IRT/DNA - does this mean my son definitely has CF

Printer

Active member
Unknown means exactly that. The Doctor did a test of a small universe, say 39 mutations. He/She found one mutation. As we all know there are almost 2000 mutations. The Doctor doesn't know what the results would be from a full sequencing. A full sequencing could identify a mutation or not identify any additional mutations. At this time, the results of a full sequencing is UNKNOWN. There is no such thing as a NORMAL MUTATION.

Bill
 
T

TJ22

Guest
Sorry I was away. I fell down the stairs and fractured two vertebrae and was hospitalized. They did the sweat test at a CF clinic. The results were 37. They are going to draw blood for full sequencing Monday. It will take up to 3 weeks to get results. He is still gaining weight and his sound clear. I am going to continue to hold onto hope. Thanks for all the info. I will update you on what I find out.
 
M

Murphysmama

Guest
Sending love and light to your family and your precious little one!
 

Ratatosk

Administrator
Staff member
So glad they're going ahead with the sequencing tests.
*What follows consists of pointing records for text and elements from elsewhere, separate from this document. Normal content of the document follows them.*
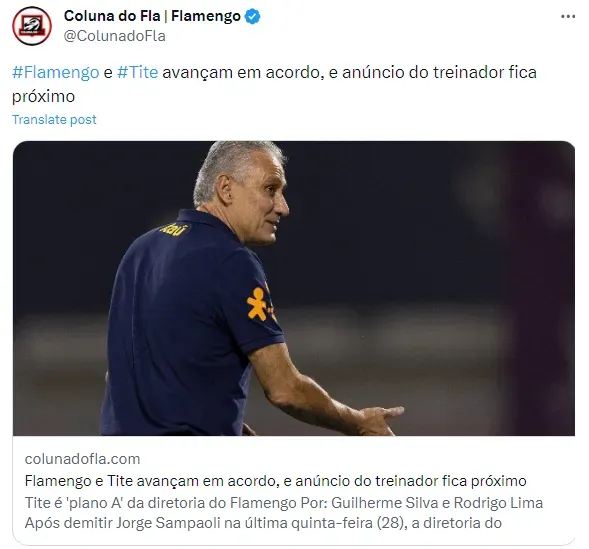Open the @ColunadoFla handle link
This screenshot has width=589, height=549.
coord(115,36)
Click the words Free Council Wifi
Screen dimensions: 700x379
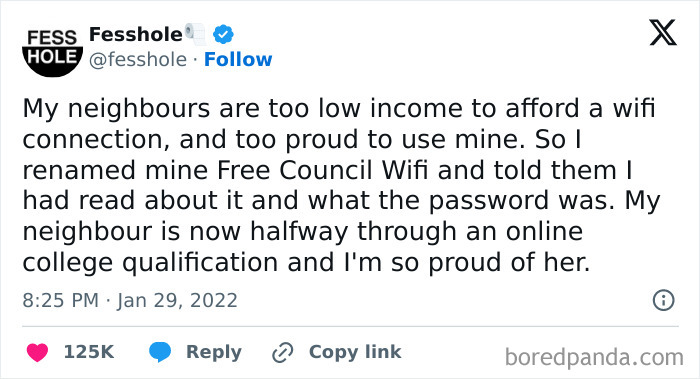322,170
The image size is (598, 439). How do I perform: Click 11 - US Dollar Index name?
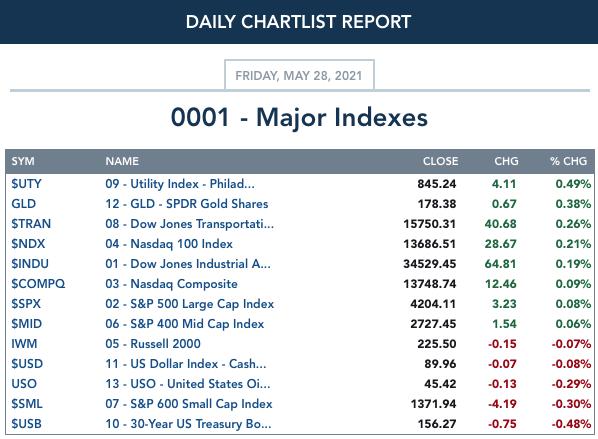[186, 364]
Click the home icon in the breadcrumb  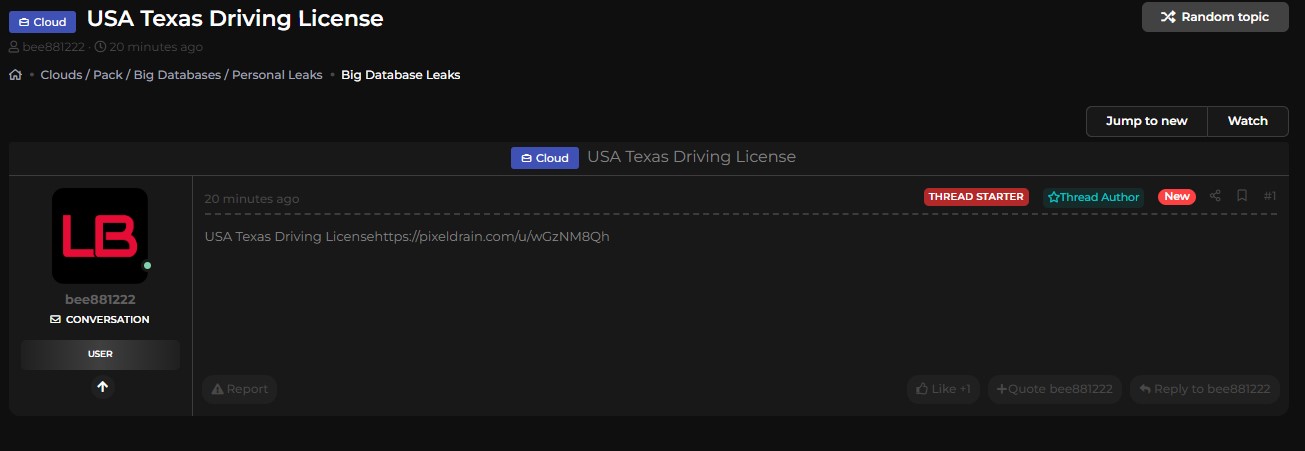tap(15, 75)
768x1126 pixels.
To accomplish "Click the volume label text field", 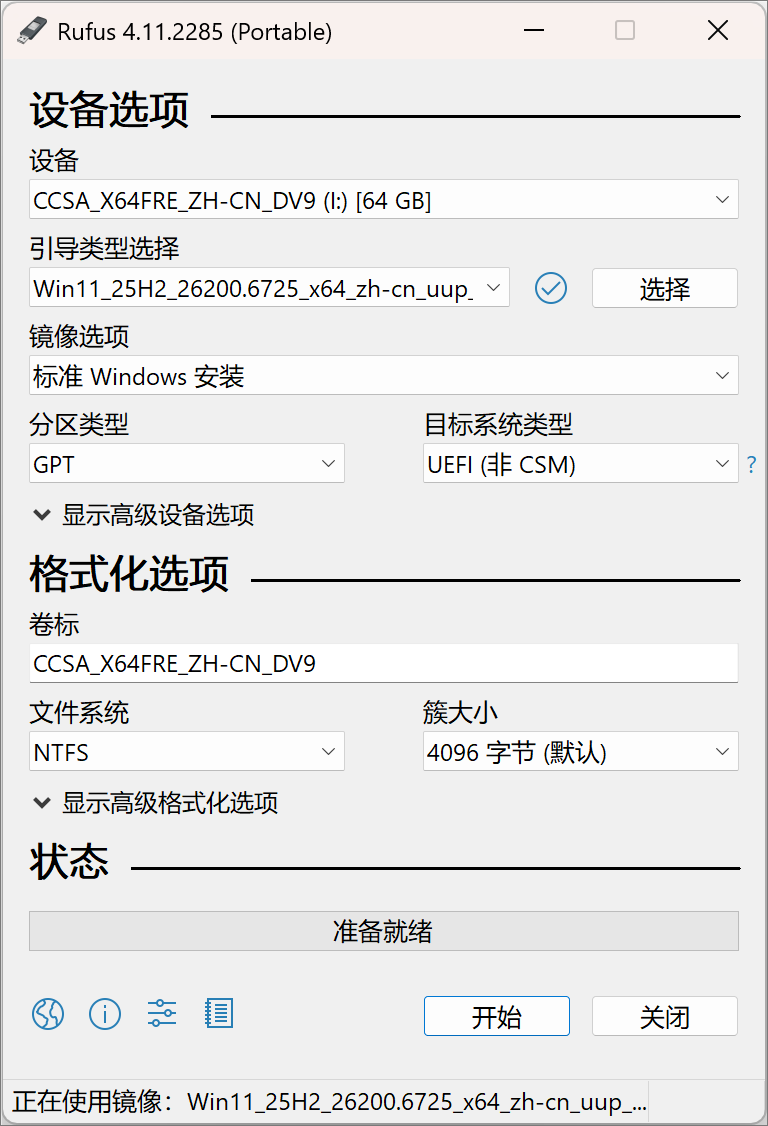I will (383, 663).
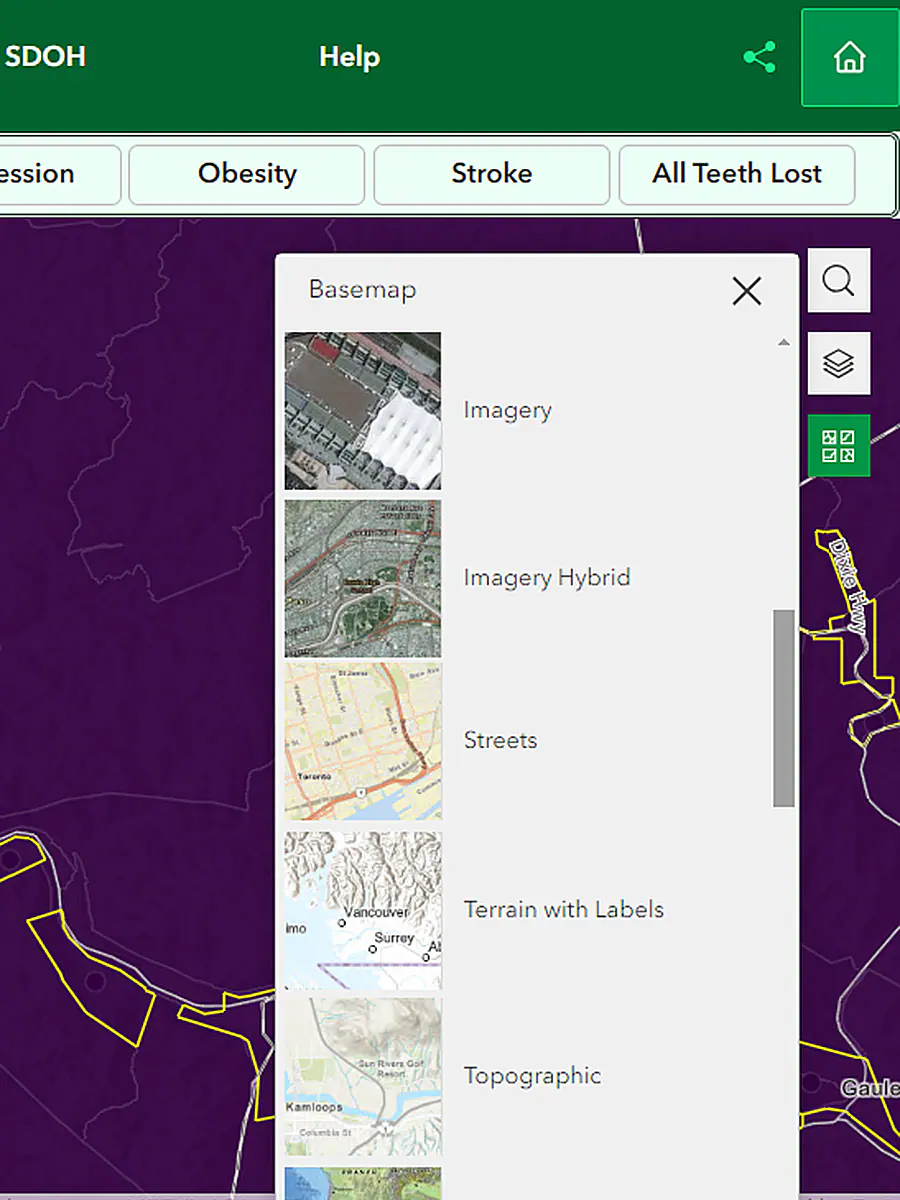Image resolution: width=900 pixels, height=1200 pixels.
Task: Open the Obesity indicator tab
Action: 246,174
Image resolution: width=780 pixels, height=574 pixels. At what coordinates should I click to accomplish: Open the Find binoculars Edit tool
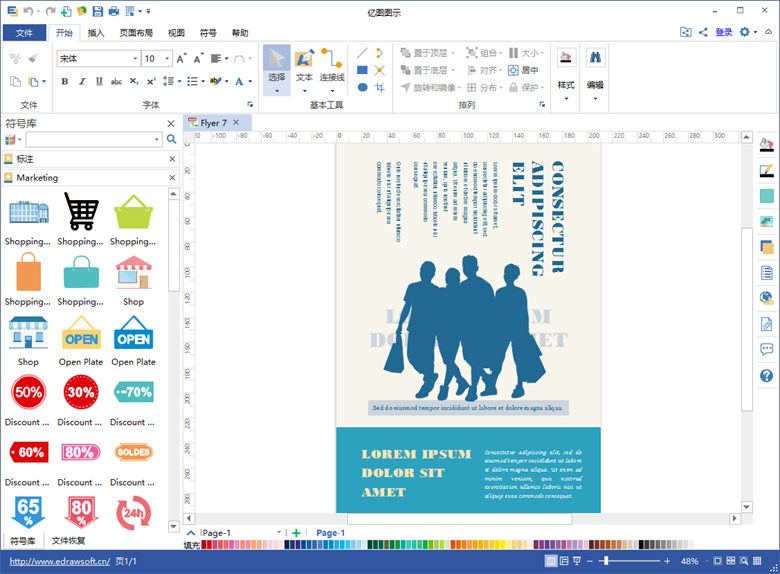tap(595, 58)
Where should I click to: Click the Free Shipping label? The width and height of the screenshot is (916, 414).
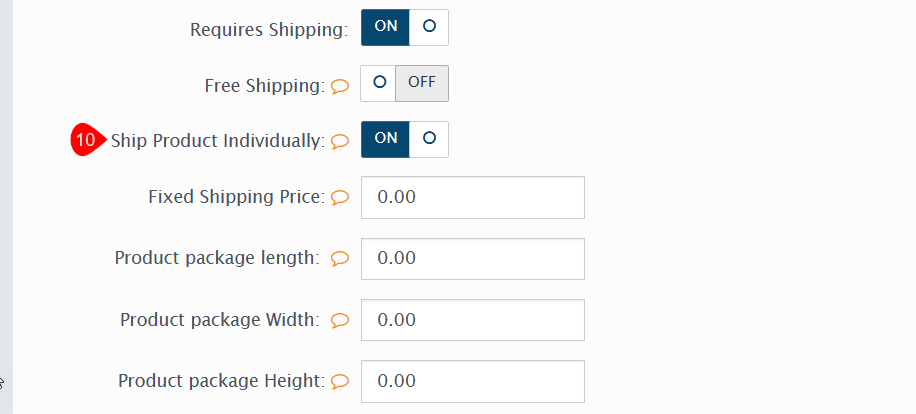tap(264, 86)

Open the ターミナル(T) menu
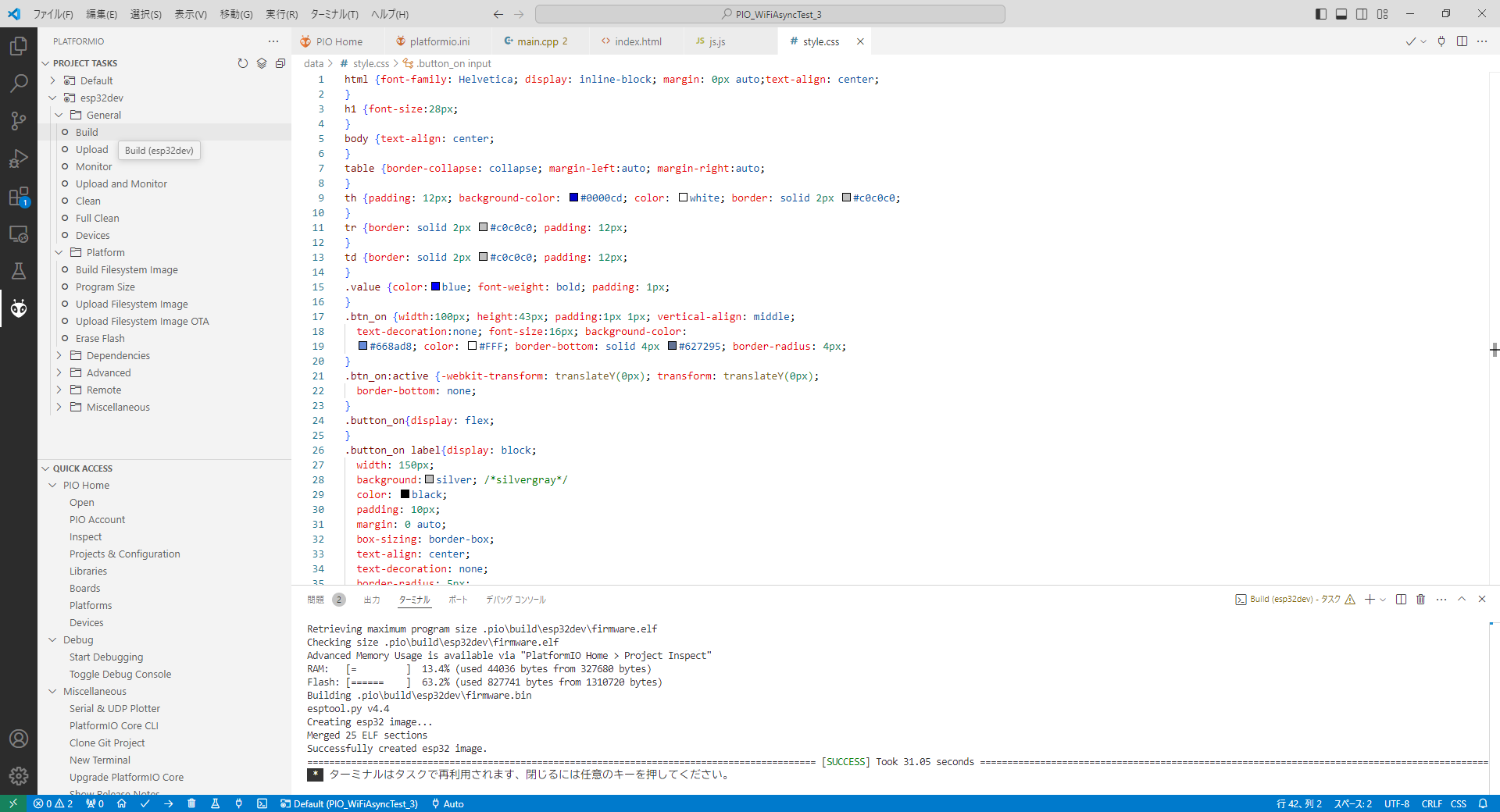[x=334, y=14]
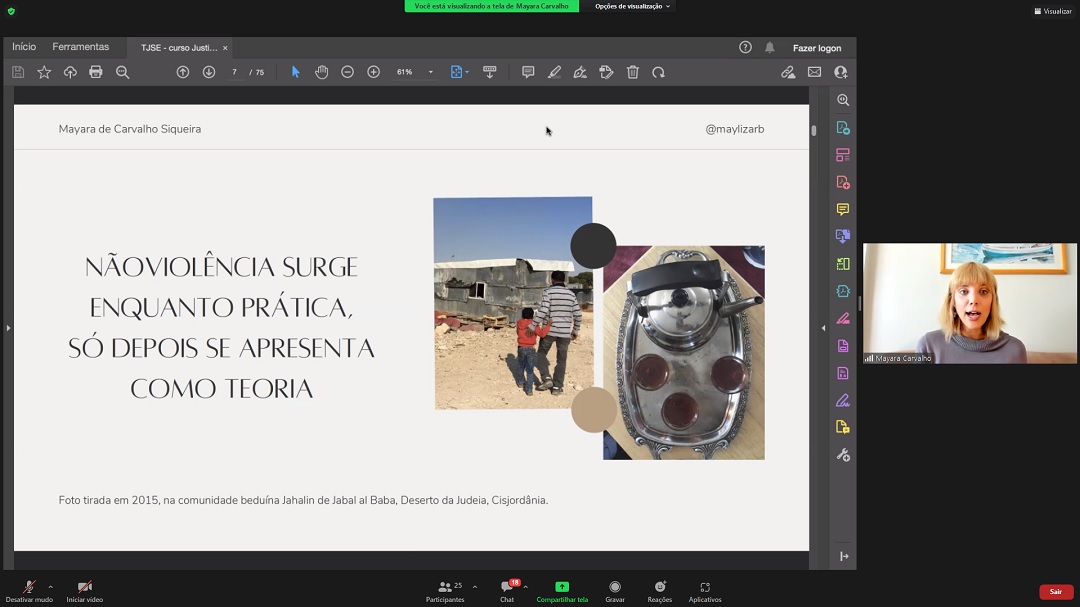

DS was only 2-3 weeks old when he had his sweat test and it was normal. It's difficult to get a good sample with teeny tiny babies. genetic blood testing showed otherwise. hopefully you'll get some answers.
 

Aboveallislove

Super Moderator
Oh my. Like your family needed another stressor. I am so very sorry and pray you recover quickly. One thing I want you to know based on what you have said: If your son has CF, it is most likely a mutation which can benefit from Kalydeco because of the very low SC test and so far seemingly pancreatic sufficient. And right now Vertex is testing Kalydeco on 2 - 5 year olds so by the time your little one is 2 (maybe even before), he will be able to have Kalydeco which fixes the underlying defect for a few lucky ones--4% now but likely 15% approved in a year). And because he is so young he is likely to have clear lungs and no damage when he started the drugs. Hang in there. Hugs and prayers,
Love
 
T

TJ22

Guest
Had my follow up today. Sample was sent to Mayo clinic and bidirectional sequence analysis was performed for the presence of mutations in all coding regions and intron/exon boundaries of the cftr gene. The results were heterozygous deletion exon 10 deltf508. intron 8 polyt alleles 7t/9t. Now I am not entirely sure what this means as I am only seeing one mutation listed. I expected to see something about the second mutation.

That being said with todays sweat test of 17 and the results from the mayo clinic results, she said she is confident he doesnt have CF. I will need to repeat the sweat test at 6 months because like the first sweat test they were only able to get a big enough sample from one arm and they need both samples to release him from care. Had they got two samples today he would be released.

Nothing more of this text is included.